- Education: Maharaja Sayajirao University of Baroda
- Movement: Street art

= Yantr =

Indian street artist

Yantr is a pseudonymous graffiti artist from Delhi, India. Yantr is a Sanskrit word that literally means "machine".

==Early life==
Yantr's real identity is not known. He was raised in Assam where his father owned a garage. He is an Indian artist and designer who introduced contemporary mural art and street art to India. He is an alumnus of Department of Fine Arts, from The Maharaja Sayajirao University of Baroda. Before starting the street art movement, he worked nearly 10 years as an art director in advertising where he worked on global and Indian brands. He has spread the mural art movement all over India such as in Mumbai, Kochi, Himachal Pradesh and Pune.

==Career==
Yantr was introduced to street art in 2006 and started working in 2008–09. He has traveled across India to paints murals in various cities including Delhi, Guwahati, Pune, and Mumbai. He stenciled a man with notes at different places in Delhi overnight in 2011 to protest against black money. He created Parmanu Muskan, the Buddha wearing a mechanical mask, for creating awareness of environmental issues. He also created an art Heart exchange with Sé Cordeiro in Hauz Khas during 2014 street art festival. He painted a bleeding rhino near Assam Zoo to highlight illegal poaching of rhinos for its horns. He participated in St+Art Mumbai. At Kochi Muziris Biennale, he painted a mechanical giant whale. He also created massive bird by arranging fodder on ground near village in Delhi. During street art festival in 2014, he created a mural of large drone with an eye on the side of five-story building in Shahpur Jat area of Delhi. He aims to bring complex topics to the general public through street art. His work combines machinery and natural forms, utilizing his unique style. He was also a part of St+art Delhi 2014 and the first Street Art exhibition in India - "This is Not Street Art". He also participated in 18 Degrees Festival in October 2014 and painted murals in Shillong. During street art festival in Mumbai, Ranjit Dahiya and he partnered to paint India’s largest mural, depicting the father of Indian cinema, Dadasaheb Phalke.
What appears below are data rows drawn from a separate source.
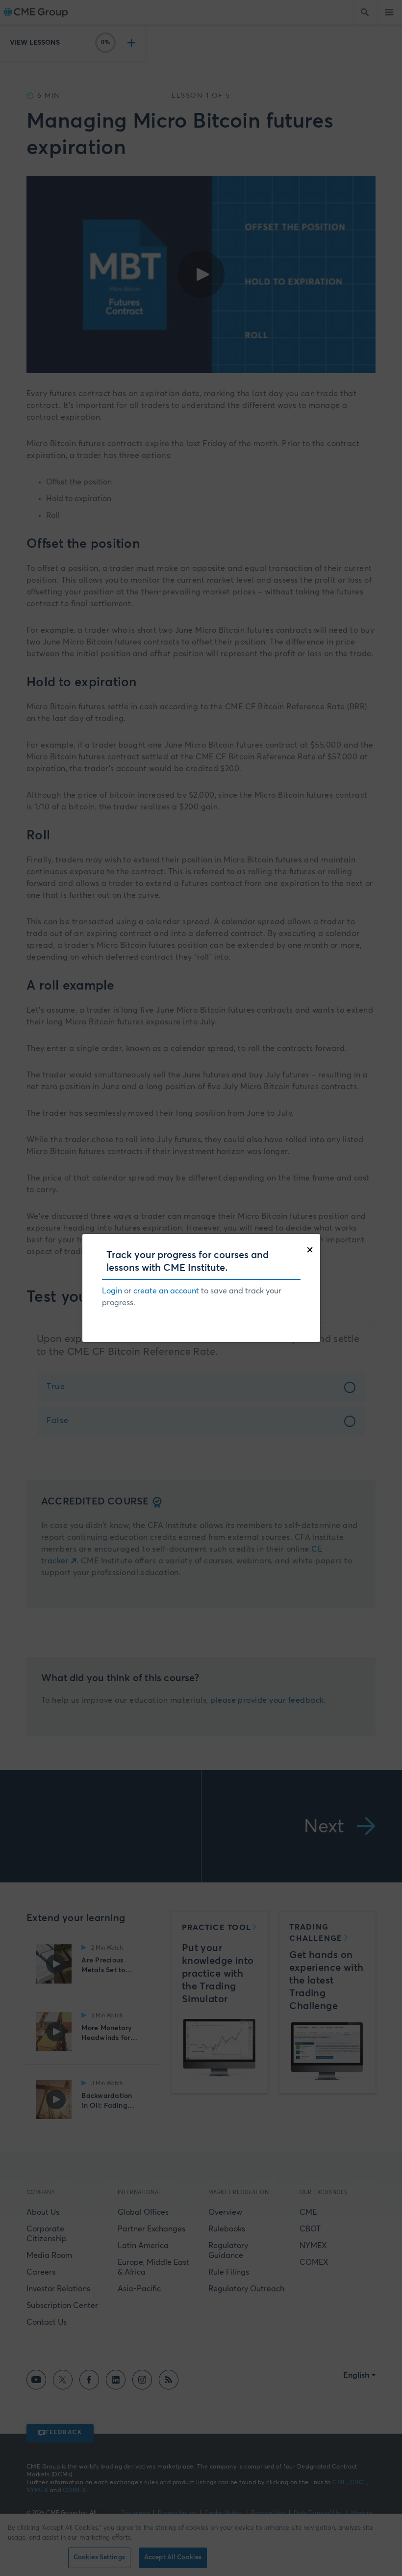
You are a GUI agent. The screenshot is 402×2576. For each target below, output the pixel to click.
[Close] (312, 1249)
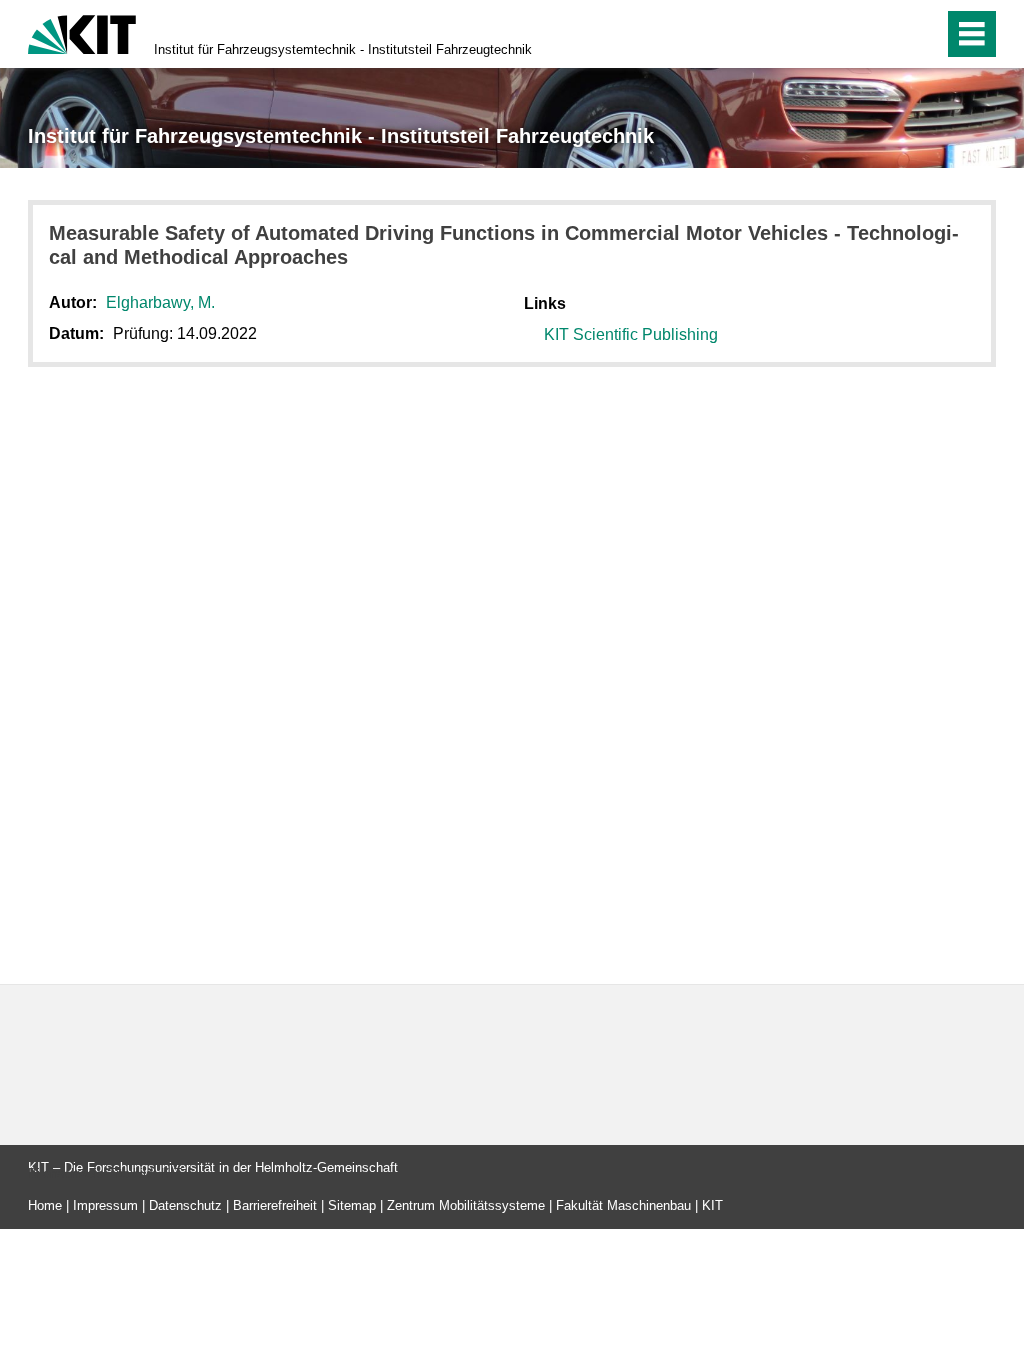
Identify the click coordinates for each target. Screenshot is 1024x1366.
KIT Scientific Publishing (631, 334)
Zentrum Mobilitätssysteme (466, 1205)
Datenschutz (185, 1205)
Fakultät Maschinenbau (623, 1205)
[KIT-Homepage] (82, 32)
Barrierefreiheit (275, 1205)
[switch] (885, 34)
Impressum (105, 1205)
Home (45, 1205)
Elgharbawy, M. (160, 302)
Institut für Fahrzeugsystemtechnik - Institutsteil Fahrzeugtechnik (343, 49)
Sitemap (352, 1205)
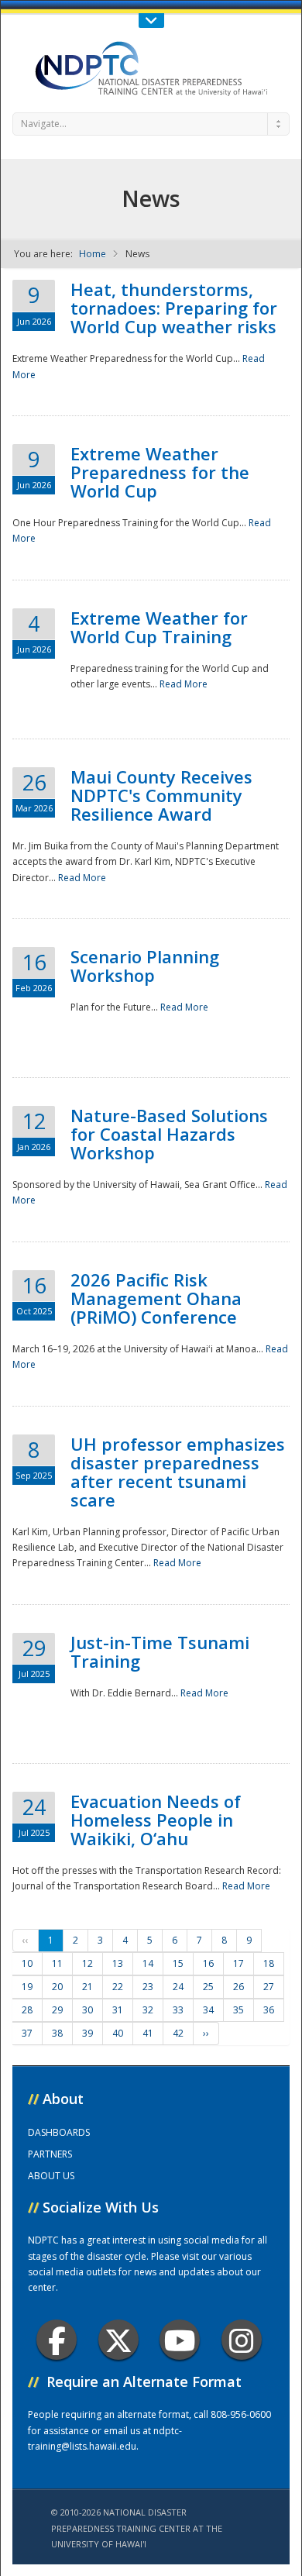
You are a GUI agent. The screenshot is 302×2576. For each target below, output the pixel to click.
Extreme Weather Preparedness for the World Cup (159, 472)
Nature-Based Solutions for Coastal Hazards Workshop (169, 1134)
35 (238, 2009)
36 (268, 2009)
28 (27, 2009)
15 (178, 1963)
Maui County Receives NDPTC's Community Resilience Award (161, 795)
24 (178, 1986)
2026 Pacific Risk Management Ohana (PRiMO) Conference (156, 1298)
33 (178, 2009)
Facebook (56, 2339)
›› (206, 2033)
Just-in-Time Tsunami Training (159, 1651)
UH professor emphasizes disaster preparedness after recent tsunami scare (177, 1471)
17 (238, 1963)
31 (117, 2009)
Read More (184, 683)
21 (87, 1986)
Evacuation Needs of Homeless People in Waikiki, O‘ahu (155, 1819)
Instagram (241, 2339)
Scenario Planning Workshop (144, 966)
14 (147, 1963)
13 (117, 1963)
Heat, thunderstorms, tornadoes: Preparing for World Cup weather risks (173, 307)
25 (208, 1986)
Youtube (180, 2339)
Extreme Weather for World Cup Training (159, 627)
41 (147, 2033)
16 (208, 1963)
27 (268, 1986)
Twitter (118, 2339)
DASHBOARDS (59, 2132)
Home (92, 253)
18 (268, 1963)
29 (57, 2009)
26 (238, 1986)
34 (208, 2009)
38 (57, 2033)
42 (178, 2033)
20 (57, 1986)
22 (117, 1986)
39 (87, 2033)
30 (87, 2009)
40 (117, 2033)
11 (57, 1963)
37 (27, 2033)
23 (147, 1986)
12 (87, 1963)
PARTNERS (50, 2154)
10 (27, 1963)
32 (147, 2009)
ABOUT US (51, 2175)
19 (27, 1986)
He also painted a simple wall with a window into a dream sequence which later featured in home and design trends magazine. In 2015, he created promotional wall arts for Cadbury Oreo biscuits in Delhi. In 2016, he painted India’s tallest mural, 115 feet high water tank, depicting the wildlife conservation named Mission Leopard, in National Capital Region Gurgaon (Now Gurugram). In September 2016, he painted India’s first ever fire station in Pune, depicting the courage and spirit of firemen.

==Style==
Yantr's style is influenced by his childhood experiences in his father's garage and work in field of arts. His works are an amalgamation of machines, organic forms and art, sometimes called bio-mechanicals, with eclectic themes.